**YOUR OBJECTIVE**
Repeat each entry below without omitting a single word.

:: INPUT RECORDS

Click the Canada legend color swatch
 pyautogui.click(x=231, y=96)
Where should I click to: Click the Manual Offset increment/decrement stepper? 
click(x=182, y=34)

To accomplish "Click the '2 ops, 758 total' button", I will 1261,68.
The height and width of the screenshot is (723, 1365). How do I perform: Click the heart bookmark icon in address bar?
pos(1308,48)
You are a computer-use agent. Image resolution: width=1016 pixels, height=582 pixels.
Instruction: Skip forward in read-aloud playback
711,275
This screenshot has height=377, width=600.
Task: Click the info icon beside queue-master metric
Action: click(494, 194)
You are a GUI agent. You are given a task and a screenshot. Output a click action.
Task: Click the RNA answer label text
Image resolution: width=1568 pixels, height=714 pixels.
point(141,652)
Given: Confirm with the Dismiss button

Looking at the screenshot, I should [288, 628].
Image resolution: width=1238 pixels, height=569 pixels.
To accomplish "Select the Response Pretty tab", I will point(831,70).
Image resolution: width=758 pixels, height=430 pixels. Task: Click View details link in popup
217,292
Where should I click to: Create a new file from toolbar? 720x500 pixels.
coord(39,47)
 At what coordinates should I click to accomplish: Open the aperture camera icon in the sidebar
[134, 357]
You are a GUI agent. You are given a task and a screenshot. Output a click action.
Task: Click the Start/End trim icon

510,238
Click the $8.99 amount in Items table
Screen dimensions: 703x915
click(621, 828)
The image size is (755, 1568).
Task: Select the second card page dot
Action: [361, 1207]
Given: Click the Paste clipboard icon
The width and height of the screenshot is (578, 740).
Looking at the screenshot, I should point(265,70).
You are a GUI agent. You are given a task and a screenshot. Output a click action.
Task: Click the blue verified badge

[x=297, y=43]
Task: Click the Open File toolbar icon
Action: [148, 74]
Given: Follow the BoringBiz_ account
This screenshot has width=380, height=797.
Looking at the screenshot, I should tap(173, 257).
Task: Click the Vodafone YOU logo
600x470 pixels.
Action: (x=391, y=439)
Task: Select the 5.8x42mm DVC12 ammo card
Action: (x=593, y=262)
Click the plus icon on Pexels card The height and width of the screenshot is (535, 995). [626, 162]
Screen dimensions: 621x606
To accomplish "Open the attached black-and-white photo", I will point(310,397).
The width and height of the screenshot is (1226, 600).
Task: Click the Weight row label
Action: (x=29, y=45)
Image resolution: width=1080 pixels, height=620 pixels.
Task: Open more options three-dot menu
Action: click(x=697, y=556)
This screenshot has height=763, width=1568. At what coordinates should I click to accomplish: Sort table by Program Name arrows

::::

**RESPONSE TO THE EXERCISE**
Click the Canada legend color swatch
 pyautogui.click(x=231, y=96)
Where should I click to: Click the Manual Offset increment/decrement stepper? 
click(x=182, y=34)

To accomplish "Click the '2 ops, 758 total' button", I will 1261,68.
The height and width of the screenshot is (723, 1365). How do I perform: Click the heart bookmark icon in address bar?
pos(1308,48)
You are a computer-use agent. Image resolution: width=1016 pixels, height=582 pixels.
Instruction: Skip forward in read-aloud playback
711,275
This screenshot has height=377, width=600.
Task: Click the info icon beside queue-master metric
Action: click(494, 194)
You are a GUI agent. You are given a task and a screenshot. Output a click action.
Task: Click the RNA answer label text
Image resolution: width=1568 pixels, height=714 pixels.
point(141,652)
Given: Confirm with the Dismiss button

Looking at the screenshot, I should [288, 628].
Image resolution: width=1238 pixels, height=569 pixels.
To accomplish "Select the Response Pretty tab", I will point(831,70).
Image resolution: width=758 pixels, height=430 pixels. Task: Click View details link in popup
217,292
Where should I click to: Create a new file from toolbar? 720x500 pixels.
coord(39,47)
 At what coordinates should I click to accomplish: Open the aperture camera icon in the sidebar
[134, 357]
You are a GUI agent. You are given a task and a screenshot. Output a click action.
Task: Click the Start/End trim icon

510,238
Click the $8.99 amount in Items table
Screen dimensions: 703x915
click(621, 828)
The image size is (755, 1568).
Task: Select the second card page dot
Action: [361, 1207]
Given: Click the Paste clipboard icon
The width and height of the screenshot is (578, 740).
Looking at the screenshot, I should point(265,70).
You are a GUI agent. You are given a task and a screenshot. Output a click action.
Task: Click the blue verified badge

[x=297, y=43]
Task: Click the Open File toolbar icon
Action: [148, 74]
Given: Follow the BoringBiz_ account
This screenshot has width=380, height=797.
Looking at the screenshot, I should tap(173, 257).
Task: Click the Vodafone YOU logo
600x470 pixels.
Action: (x=391, y=439)
Task: Select the 5.8x42mm DVC12 ammo card
Action: (x=593, y=262)
Click the plus icon on Pexels card The height and width of the screenshot is (535, 995). [626, 162]
Screen dimensions: 621x606
To accomplish "Open the attached black-and-white photo", I will point(310,397).
The width and height of the screenshot is (1226, 600).
Task: Click the Weight row label
Action: (x=29, y=45)
Image resolution: width=1080 pixels, height=620 pixels.
Task: Open more options three-dot menu
Action: click(x=697, y=556)
This screenshot has height=763, width=1568. At what coordinates should I click to accomplish: Sort table by Program Name arrows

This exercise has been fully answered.